Any help, from any place is good help as long as its in the interest of the persecuted one.
Even in the west, we hate that 8 people hold the worlds wealth in the palm of their hands. All westeners, all english and all french are not the problem. Hatred, prejudice and the need to breed the past into the future is to blame for suffering.
Even in the west a single man could have been born a boy, who was picked on by his peers, then to grow up to be powerful, with a sickness manifest in his mind to pay the pain back. What good does this do. One insecure person who hasn't learned how to deal with their emotions, has now become a catalyst to inflict pain.
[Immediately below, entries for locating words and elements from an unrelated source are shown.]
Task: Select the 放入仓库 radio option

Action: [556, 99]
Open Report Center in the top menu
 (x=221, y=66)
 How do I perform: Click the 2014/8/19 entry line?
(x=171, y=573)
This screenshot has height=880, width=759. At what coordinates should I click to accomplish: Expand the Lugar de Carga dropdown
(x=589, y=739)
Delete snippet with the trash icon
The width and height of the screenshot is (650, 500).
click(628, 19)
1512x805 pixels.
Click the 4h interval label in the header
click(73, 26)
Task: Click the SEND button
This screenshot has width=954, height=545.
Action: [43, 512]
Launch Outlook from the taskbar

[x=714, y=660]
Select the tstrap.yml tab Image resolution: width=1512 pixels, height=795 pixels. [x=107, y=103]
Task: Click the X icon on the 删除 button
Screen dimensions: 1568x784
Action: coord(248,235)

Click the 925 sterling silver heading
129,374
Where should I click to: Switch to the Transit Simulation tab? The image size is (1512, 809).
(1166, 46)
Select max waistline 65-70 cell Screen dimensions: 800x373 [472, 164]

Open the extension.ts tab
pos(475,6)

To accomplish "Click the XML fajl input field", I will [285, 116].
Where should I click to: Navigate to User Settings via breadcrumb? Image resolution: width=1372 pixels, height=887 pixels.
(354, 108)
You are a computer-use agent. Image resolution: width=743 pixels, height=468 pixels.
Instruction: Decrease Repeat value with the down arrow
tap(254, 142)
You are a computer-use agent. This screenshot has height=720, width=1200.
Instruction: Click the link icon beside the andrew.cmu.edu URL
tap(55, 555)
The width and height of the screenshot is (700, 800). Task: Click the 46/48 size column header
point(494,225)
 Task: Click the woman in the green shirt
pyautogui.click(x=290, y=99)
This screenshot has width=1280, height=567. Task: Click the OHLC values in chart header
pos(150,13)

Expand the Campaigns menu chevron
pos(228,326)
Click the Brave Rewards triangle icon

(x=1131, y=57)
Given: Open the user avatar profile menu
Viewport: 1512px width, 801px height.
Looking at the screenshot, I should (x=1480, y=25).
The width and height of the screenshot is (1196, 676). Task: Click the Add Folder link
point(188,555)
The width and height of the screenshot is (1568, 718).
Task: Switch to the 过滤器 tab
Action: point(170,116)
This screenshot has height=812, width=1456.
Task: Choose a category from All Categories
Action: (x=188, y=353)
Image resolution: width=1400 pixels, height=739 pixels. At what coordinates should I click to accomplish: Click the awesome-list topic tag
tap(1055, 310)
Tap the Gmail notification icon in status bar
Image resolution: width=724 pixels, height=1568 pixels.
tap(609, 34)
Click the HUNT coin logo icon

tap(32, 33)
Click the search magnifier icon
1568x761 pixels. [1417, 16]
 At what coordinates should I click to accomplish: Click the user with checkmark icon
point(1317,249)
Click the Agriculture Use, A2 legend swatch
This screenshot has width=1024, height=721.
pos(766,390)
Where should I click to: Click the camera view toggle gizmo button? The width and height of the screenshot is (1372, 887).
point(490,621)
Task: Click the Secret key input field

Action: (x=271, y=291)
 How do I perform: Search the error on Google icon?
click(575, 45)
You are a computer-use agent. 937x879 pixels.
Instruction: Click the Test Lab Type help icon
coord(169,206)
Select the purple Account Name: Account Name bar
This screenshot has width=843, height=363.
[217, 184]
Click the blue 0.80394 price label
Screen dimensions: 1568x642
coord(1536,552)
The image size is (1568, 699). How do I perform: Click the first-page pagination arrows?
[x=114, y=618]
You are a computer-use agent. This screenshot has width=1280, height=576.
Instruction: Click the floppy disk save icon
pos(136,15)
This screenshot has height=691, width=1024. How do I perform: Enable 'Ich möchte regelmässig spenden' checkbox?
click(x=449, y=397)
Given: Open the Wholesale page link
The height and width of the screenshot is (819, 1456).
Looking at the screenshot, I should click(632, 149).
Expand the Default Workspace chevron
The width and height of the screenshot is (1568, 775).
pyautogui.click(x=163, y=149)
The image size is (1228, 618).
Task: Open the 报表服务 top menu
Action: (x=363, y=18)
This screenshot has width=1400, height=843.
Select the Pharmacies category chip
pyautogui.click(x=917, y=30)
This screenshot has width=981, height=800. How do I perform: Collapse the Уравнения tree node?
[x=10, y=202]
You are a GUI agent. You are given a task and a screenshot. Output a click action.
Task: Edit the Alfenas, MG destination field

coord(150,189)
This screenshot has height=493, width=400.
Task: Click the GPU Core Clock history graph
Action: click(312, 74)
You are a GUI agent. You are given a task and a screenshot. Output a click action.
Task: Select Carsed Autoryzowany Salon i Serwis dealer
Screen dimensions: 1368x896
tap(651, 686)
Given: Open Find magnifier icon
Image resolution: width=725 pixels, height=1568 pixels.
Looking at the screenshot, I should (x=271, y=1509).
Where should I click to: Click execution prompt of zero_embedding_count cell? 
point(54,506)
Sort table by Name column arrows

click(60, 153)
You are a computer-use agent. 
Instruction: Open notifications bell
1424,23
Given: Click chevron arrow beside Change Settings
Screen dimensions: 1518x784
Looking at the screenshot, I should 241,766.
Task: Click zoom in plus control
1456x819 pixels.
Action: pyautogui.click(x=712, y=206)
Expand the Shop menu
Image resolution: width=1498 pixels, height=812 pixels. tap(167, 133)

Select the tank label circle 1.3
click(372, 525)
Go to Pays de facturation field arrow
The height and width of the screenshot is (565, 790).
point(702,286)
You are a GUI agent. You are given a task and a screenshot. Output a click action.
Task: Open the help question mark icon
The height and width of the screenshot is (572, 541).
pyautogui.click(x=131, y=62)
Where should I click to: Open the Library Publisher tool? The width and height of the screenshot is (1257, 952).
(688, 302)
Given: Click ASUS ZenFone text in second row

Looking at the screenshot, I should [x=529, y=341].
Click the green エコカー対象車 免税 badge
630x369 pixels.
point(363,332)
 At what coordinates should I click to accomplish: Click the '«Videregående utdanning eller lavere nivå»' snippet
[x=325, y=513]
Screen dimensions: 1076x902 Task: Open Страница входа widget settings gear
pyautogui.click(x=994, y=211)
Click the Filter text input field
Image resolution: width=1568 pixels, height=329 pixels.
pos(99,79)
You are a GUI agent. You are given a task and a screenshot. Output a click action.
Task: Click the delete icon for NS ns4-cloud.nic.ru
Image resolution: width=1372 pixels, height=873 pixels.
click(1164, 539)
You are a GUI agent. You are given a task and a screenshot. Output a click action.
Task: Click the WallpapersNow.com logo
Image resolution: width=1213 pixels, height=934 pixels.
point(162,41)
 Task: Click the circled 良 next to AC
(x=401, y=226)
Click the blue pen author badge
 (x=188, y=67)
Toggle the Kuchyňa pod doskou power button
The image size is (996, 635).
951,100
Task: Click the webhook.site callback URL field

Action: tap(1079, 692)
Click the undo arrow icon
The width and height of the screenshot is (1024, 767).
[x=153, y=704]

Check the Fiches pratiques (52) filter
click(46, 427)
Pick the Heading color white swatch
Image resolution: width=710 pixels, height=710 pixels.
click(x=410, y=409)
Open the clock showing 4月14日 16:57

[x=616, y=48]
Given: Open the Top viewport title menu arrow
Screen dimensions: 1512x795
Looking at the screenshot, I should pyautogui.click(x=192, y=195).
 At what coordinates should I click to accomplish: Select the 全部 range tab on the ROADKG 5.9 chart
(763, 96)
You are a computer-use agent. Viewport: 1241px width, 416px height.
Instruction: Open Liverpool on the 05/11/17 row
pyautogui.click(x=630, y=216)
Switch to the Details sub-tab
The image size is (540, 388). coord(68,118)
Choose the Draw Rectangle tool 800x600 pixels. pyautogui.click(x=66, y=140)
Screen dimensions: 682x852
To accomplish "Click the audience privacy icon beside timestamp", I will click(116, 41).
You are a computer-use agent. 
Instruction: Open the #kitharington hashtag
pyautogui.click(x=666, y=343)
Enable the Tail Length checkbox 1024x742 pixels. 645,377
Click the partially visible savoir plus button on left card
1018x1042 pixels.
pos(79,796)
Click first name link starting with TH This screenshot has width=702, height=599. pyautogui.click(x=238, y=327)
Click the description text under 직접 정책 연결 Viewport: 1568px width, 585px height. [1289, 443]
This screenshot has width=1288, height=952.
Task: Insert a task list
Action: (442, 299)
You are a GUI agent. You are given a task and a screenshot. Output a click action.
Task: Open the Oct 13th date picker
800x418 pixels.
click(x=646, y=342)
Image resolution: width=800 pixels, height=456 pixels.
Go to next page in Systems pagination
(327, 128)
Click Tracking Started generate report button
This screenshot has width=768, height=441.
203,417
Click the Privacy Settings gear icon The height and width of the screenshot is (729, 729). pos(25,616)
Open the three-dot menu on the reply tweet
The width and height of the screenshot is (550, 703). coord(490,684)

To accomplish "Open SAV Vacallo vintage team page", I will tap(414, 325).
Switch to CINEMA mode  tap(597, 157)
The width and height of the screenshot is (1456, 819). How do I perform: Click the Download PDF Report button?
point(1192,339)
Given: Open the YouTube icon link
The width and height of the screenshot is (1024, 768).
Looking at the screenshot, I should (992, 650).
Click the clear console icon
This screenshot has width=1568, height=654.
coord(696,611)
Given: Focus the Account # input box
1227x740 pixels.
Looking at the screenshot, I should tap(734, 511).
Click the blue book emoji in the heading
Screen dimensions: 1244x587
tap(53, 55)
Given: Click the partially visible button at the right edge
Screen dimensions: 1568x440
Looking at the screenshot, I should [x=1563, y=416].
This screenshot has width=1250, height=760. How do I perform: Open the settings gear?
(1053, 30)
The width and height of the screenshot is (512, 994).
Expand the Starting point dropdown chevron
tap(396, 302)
The solution is to educate the world as a global community that the word "prejudice" and the act of "prejudice", and the consequence of "prejudice", will no longer be tolerated.
Also education to people to learn how to cope with anger, frustration, emotion, and consequence is essential, otherwise the tyrants rise again and again and feed off of the fear and weaknesses of others.
Just because I was born in the west, it does not mean I am the problem. The problem starts with each individual who exercises hate through insecurities and it breeds from there.